Buyer and seller trends for mergers and acquisitions
One of the largest factors leading to increased M&A activity in the healthcare sector is rising healthcare costs and continual reimbursement cuts. Durable medical equipment providers (DMEs) must be able to cover medical equipment provided to patients until they are reimbursed by those patients’ insurance providers. As rates are cut, it becomes more difficult for DMEs to cover the advanced and modern equipment that patients need.
One solution is exiting the market and allowing a buyer to pick up new lines of business to increase their profit. It can also benefit companies to sell one particular line of business or merge with a partner to add capital, as well as to improve operations to more effectively compete in particular healthcare sectors.
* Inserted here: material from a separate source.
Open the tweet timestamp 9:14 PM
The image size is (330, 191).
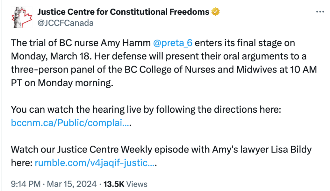tap(25, 184)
Not only will the seller gain the capital needed to refocus their goals, but they may also gain access to stronger customer bases in areas outside of their local reach. By expanding into more regions, they can create momentum toward expansion into more areas.
How to look as a seller
Growing your product line — In seeking expertise to make certain business lines more profitable, look for another business to partner with proven success in their region. First and foremost, they should be able to assist with marketing your line. Examine your margins to see how much you can lower your price while maintaining a profit, and streamline operations and management costs by simplifying processes to involve fewer resources.
Finding a good partner — When it comes to merging with another business, not just any partner will do. Finding the right partner is critical for success. Look for a partner with the same passion for helping patients as you have, and make sure your vision and goals align so you can develop a successful strategy together.
It helps if your partner has an established network to enhance your growth and reduce prices to increase your margins. Experience, especially in mergers and acquisitions, is another important factor in understanding risk assessment and cost minimization on your product line. If they have partnered with other businesses, they may be able to streamline the transition for particular products without any equipment or resupply delays for patients.
This invaluable experience can assist with growth in particular areas and reduce the risk of entering a new market, especially with newfound financial strength.
A good partner will be honest and trustworthy upfront to avoid issues later in your partnership. Creativity and good decision-making are also strong qualities in partners, as they will be level-headed, and apt to solve problems and provide some perspective in future analysis and expectations.
How to approach a buyer
To create a beneficial partnership, you must do your homework to determine the best options. A serious buyer will have the type of business line they want in mind and know why they want it. They’ll also know the size of the business or line they would like and, in turn, have a specific price in mind. You will want a buyer with experience and examples so you can quickly determine if they have the skills to help make your business more profitable.
Be diligent with your records and provide accurate profit and loss statements, your current balance sheet, insurance policy, tax returns for the past three years, a confidentiality agreement, and supplier and distributor contracts.
This information will help determine if the buyer is able to purchase your business and will provide them with its financial value. Being prepared with proper documentation will reflect well on yourself and business, but be aware that the buyer may request confidential information such as a patient list. They are only performing their due diligence by learning about their potential investment. Thus an NDA or nondisclosure agreement is necessary.
M&A can feel like a very time-sensitive business, especially when you’re looking to sell for an injection of capital or buy to expand your business and your profits. Capital is the common denominator, but taking the time to ensure you’re prepared to get the most out of your M&A activity will go a long way.